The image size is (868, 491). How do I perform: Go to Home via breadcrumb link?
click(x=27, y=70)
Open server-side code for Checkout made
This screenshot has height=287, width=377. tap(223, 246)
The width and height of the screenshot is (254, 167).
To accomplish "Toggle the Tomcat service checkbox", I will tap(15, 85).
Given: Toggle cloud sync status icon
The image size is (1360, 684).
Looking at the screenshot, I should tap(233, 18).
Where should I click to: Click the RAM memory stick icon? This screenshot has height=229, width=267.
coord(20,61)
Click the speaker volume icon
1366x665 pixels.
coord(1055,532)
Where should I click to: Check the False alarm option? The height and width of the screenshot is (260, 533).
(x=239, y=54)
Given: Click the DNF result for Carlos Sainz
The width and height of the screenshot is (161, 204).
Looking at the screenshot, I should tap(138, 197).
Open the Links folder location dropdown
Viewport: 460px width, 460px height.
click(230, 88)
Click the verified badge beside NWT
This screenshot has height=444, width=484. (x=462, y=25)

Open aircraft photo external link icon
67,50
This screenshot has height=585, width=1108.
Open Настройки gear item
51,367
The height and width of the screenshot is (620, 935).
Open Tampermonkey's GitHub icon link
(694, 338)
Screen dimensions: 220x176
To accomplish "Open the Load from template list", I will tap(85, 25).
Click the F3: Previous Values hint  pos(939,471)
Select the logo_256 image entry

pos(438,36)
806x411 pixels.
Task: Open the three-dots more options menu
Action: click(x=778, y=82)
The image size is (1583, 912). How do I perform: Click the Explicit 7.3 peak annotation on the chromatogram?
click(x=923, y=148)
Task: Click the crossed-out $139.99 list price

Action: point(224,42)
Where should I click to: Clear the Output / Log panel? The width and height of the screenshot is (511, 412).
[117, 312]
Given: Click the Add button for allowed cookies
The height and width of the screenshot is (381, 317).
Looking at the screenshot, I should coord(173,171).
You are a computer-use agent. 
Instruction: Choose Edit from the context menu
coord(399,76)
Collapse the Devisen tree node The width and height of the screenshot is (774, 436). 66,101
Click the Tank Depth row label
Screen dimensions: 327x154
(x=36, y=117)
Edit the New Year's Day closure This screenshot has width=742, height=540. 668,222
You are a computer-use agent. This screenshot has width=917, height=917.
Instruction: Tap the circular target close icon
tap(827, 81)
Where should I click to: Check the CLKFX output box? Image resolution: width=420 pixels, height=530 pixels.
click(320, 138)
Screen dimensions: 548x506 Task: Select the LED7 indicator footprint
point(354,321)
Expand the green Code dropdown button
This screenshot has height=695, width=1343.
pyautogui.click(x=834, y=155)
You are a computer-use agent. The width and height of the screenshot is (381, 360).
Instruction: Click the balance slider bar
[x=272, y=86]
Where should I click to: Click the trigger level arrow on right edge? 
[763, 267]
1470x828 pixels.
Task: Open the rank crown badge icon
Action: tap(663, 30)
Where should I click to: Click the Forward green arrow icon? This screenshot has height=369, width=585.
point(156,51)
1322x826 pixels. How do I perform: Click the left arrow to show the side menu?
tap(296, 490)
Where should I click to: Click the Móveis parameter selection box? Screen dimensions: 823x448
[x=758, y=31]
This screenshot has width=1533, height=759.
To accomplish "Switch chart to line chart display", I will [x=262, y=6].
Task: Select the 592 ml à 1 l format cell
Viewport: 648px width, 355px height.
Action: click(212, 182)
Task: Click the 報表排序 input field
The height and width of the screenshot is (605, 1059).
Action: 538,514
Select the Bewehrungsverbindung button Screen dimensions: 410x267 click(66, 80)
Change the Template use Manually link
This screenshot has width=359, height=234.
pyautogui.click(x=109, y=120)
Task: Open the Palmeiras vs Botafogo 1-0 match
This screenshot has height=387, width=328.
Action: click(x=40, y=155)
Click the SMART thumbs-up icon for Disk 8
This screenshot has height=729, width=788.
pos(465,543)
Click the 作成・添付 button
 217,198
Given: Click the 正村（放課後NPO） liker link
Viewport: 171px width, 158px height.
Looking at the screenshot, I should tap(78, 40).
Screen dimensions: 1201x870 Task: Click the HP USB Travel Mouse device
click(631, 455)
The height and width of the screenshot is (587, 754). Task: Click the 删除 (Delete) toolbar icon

+--

YOUR OBJECTIVE: All of the entries above must be quoted exactly.

RESULT FOR THIS TASK:
The image size is (868, 491). How do I perform: Go to Home via breadcrumb link?
click(x=27, y=70)
Open server-side code for Checkout made
This screenshot has height=287, width=377. tap(223, 246)
The width and height of the screenshot is (254, 167).
To accomplish "Toggle the Tomcat service checkbox", I will tap(15, 85).
Given: Toggle cloud sync status icon
The image size is (1360, 684).
Looking at the screenshot, I should tap(233, 18).
Where should I click to: Click the RAM memory stick icon? This screenshot has height=229, width=267.
coord(20,61)
Click the speaker volume icon
1366x665 pixels.
coord(1055,532)
Where should I click to: Check the False alarm option? The height and width of the screenshot is (260, 533).
(x=239, y=54)
Given: Click the DNF result for Carlos Sainz
The width and height of the screenshot is (161, 204).
Looking at the screenshot, I should tap(138, 197).
Open the Links folder location dropdown
Viewport: 460px width, 460px height.
click(230, 88)
Click the verified badge beside NWT
This screenshot has height=444, width=484. (x=462, y=25)

Open aircraft photo external link icon
67,50
This screenshot has height=585, width=1108.
Open Настройки gear item
51,367
The height and width of the screenshot is (620, 935).
Open Tampermonkey's GitHub icon link
(694, 338)
Screen dimensions: 220x176
To accomplish "Open the Load from template list", I will tap(85, 25).
Click the F3: Previous Values hint  pos(939,471)
Select the logo_256 image entry

pos(438,36)
806x411 pixels.
Task: Open the three-dots more options menu
Action: click(x=778, y=82)
The image size is (1583, 912). How do I perform: Click the Explicit 7.3 peak annotation on the chromatogram?
click(x=923, y=148)
Task: Click the crossed-out $139.99 list price

Action: point(224,42)
Where should I click to: Clear the Output / Log panel? The width and height of the screenshot is (511, 412).
[117, 312]
Given: Click the Add button for allowed cookies
The height and width of the screenshot is (381, 317).
Looking at the screenshot, I should coord(173,171).
You are a computer-use agent. 
Instruction: Choose Edit from the context menu
coord(399,76)
Collapse the Devisen tree node The width and height of the screenshot is (774, 436). 66,101
Click the Tank Depth row label
Screen dimensions: 327x154
(x=36, y=117)
Edit the New Year's Day closure This screenshot has width=742, height=540. 668,222
You are a computer-use agent. This screenshot has width=917, height=917.
Instruction: Tap the circular target close icon
tap(827, 81)
Where should I click to: Check the CLKFX output box? Image resolution: width=420 pixels, height=530 pixels.
click(320, 138)
Screen dimensions: 548x506 Task: Select the LED7 indicator footprint
point(354,321)
Expand the green Code dropdown button
This screenshot has height=695, width=1343.
pyautogui.click(x=834, y=155)
You are a computer-use agent. The width and height of the screenshot is (381, 360).
Instruction: Click the balance slider bar
[x=272, y=86]
Where should I click to: Click the trigger level arrow on right edge? 
[763, 267]
1470x828 pixels.
Task: Open the rank crown badge icon
Action: tap(663, 30)
Where should I click to: Click the Forward green arrow icon? This screenshot has height=369, width=585.
point(156,51)
1322x826 pixels. How do I perform: Click the left arrow to show the side menu?
tap(296, 490)
Where should I click to: Click the Móveis parameter selection box? Screen dimensions: 823x448
[x=758, y=31]
This screenshot has width=1533, height=759.
To accomplish "Switch chart to line chart display", I will [x=262, y=6].
Task: Select the 592 ml à 1 l format cell
Viewport: 648px width, 355px height.
Action: click(212, 182)
Task: Click the 報表排序 input field
The height and width of the screenshot is (605, 1059).
Action: 538,514
Select the Bewehrungsverbindung button Screen dimensions: 410x267 click(66, 80)
Change the Template use Manually link
This screenshot has width=359, height=234.
pyautogui.click(x=109, y=120)
Task: Open the Palmeiras vs Botafogo 1-0 match
This screenshot has height=387, width=328.
Action: click(x=40, y=155)
Click the SMART thumbs-up icon for Disk 8
This screenshot has height=729, width=788.
pos(465,543)
Click the 作成・添付 button
 217,198
Given: Click the 正村（放課後NPO） liker link
Viewport: 171px width, 158px height.
Looking at the screenshot, I should tap(78, 40).
Screen dimensions: 1201x870 Task: Click the HP USB Travel Mouse device
click(631, 455)
The height and width of the screenshot is (587, 754). Task: Click the 删除 (Delete) toolbar icon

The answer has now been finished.